■ **What is needed**
Can you reproduce every one of the records below word for word, without changing a single character?

A block of data:
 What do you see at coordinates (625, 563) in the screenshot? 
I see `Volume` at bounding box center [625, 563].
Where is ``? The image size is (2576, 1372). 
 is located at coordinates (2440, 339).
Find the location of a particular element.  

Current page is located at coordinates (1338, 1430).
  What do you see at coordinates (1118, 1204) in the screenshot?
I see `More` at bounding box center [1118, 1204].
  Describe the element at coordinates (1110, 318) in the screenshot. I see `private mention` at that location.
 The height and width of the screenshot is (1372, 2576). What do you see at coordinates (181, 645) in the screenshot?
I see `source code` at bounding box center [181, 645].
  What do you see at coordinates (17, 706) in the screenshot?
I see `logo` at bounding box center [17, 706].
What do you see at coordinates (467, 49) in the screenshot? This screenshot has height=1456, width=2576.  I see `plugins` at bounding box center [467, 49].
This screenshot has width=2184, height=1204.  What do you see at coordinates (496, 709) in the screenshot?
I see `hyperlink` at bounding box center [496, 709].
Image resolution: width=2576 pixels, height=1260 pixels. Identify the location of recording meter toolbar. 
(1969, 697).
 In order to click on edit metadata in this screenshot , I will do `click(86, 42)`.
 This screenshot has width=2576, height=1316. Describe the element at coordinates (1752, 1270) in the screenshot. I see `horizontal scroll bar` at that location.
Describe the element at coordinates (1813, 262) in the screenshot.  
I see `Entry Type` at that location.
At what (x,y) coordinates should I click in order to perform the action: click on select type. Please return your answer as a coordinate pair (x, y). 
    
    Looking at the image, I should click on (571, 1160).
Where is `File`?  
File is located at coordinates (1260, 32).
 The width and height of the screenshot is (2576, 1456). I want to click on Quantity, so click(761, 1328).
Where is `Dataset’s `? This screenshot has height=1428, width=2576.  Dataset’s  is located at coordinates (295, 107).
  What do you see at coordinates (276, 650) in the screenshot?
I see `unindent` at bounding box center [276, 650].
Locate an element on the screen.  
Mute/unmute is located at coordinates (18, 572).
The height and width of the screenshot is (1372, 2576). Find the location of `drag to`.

■ **The answer**
 What do you see at coordinates (625, 563) in the screenshot? 
I see `Volume` at bounding box center [625, 563].
Where is ``? The image size is (2576, 1372). 
 is located at coordinates (2440, 339).
Find the location of a particular element.  

Current page is located at coordinates (1338, 1430).
  What do you see at coordinates (1118, 1204) in the screenshot?
I see `More` at bounding box center [1118, 1204].
  Describe the element at coordinates (1110, 318) in the screenshot. I see `private mention` at that location.
 The height and width of the screenshot is (1372, 2576). What do you see at coordinates (181, 645) in the screenshot?
I see `source code` at bounding box center [181, 645].
  What do you see at coordinates (17, 706) in the screenshot?
I see `logo` at bounding box center [17, 706].
What do you see at coordinates (467, 49) in the screenshot? This screenshot has height=1456, width=2576.  I see `plugins` at bounding box center [467, 49].
This screenshot has width=2184, height=1204.  What do you see at coordinates (496, 709) in the screenshot?
I see `hyperlink` at bounding box center [496, 709].
Image resolution: width=2576 pixels, height=1260 pixels. Identify the location of recording meter toolbar. 
(1969, 697).
 In order to click on edit metadata in this screenshot , I will do `click(86, 42)`.
 This screenshot has width=2576, height=1316. Describe the element at coordinates (1752, 1270) in the screenshot. I see `horizontal scroll bar` at that location.
Describe the element at coordinates (1813, 262) in the screenshot.  
I see `Entry Type` at that location.
At what (x,y) coordinates should I click in order to perform the action: click on select type. Please return your answer as a coordinate pair (x, y). 
    
    Looking at the image, I should click on (571, 1160).
Where is `File`?  
File is located at coordinates (1260, 32).
 The width and height of the screenshot is (2576, 1456). I want to click on Quantity, so click(761, 1328).
Where is `Dataset’s `? This screenshot has height=1428, width=2576.  Dataset’s  is located at coordinates (295, 107).
  What do you see at coordinates (276, 650) in the screenshot?
I see `unindent` at bounding box center [276, 650].
Locate an element on the screen.  
Mute/unmute is located at coordinates (18, 572).
The height and width of the screenshot is (1372, 2576). Find the location of `drag to`.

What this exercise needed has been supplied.